From: Pilibeibei notifications@github.com Sent: Friday, December 18, 2020 1:24 PM To: NIEHS/ROTLA ROTLA@noreply.github.com Cc: Burkholder, Adam (NIH/NIEHS) [E] adam.burkholder@nih.gov; Comment comment@noreply.github.com Subject: Re: [NIEHS/ROTLA] mtDNA reference sequence invalid (#2)

I used the command: ROTLA find-breakpoints s1.R1.fastq.gz s1.R2.fastq.gz chrM.fa s1

I tried different versions of chrM.fa, and all received the same error, the FASTA is not compressed. Below are the mtDNA reference sequence files I have tried:

  1. chrM.fa from MToolBox
  2. AF347015.1.fa downloaded directly from NCBI
  3. NC_012920.fa downloaded directly from NCBI

Your help is much appreciated!

— You are receiving this because you commented.
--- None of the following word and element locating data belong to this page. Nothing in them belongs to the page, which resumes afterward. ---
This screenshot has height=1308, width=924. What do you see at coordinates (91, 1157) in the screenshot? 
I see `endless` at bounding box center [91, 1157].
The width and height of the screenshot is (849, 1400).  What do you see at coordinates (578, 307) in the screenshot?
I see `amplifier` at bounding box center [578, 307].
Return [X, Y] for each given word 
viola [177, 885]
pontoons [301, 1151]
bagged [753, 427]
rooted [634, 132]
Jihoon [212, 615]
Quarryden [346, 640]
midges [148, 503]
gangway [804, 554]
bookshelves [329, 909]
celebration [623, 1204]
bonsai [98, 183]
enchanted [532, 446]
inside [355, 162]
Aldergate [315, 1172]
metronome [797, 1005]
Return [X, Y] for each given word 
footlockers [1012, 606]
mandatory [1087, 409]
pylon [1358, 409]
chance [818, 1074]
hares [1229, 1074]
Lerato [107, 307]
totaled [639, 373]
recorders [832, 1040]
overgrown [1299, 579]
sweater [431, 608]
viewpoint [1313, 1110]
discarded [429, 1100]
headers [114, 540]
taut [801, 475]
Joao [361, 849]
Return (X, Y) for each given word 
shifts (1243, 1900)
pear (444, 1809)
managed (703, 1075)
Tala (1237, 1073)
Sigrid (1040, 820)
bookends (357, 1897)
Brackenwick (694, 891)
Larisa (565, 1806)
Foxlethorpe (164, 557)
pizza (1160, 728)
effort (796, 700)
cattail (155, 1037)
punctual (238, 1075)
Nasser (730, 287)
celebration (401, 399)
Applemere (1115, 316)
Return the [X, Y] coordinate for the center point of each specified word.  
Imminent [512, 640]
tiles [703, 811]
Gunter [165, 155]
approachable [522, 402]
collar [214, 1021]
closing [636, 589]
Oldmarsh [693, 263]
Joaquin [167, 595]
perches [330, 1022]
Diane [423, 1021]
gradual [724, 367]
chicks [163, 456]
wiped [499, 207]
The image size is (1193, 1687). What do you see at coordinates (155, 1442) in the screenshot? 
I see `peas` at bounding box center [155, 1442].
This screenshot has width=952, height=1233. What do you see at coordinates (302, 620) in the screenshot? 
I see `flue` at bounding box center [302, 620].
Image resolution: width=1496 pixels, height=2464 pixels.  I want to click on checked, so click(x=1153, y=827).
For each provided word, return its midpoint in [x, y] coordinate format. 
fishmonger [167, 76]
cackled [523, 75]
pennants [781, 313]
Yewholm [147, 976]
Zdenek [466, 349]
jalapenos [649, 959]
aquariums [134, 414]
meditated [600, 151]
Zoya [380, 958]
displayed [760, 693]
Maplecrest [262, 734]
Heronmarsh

Reply to this email directly, view it on GitHubhttps://github.com/NIEHS/ROTLA/issues/2#issuecomment-748244201, or unsubscribehttps://github.com/notifications/unsubscribe-auth/ADCMIB6SZ5P2UXHG6Y2SAR3SVOM3JANCNFSM4VBOC7UA.

Pilibeibei commented 3 years ago

Thanks, it works.

Looking forward to the new version than can read .gz file.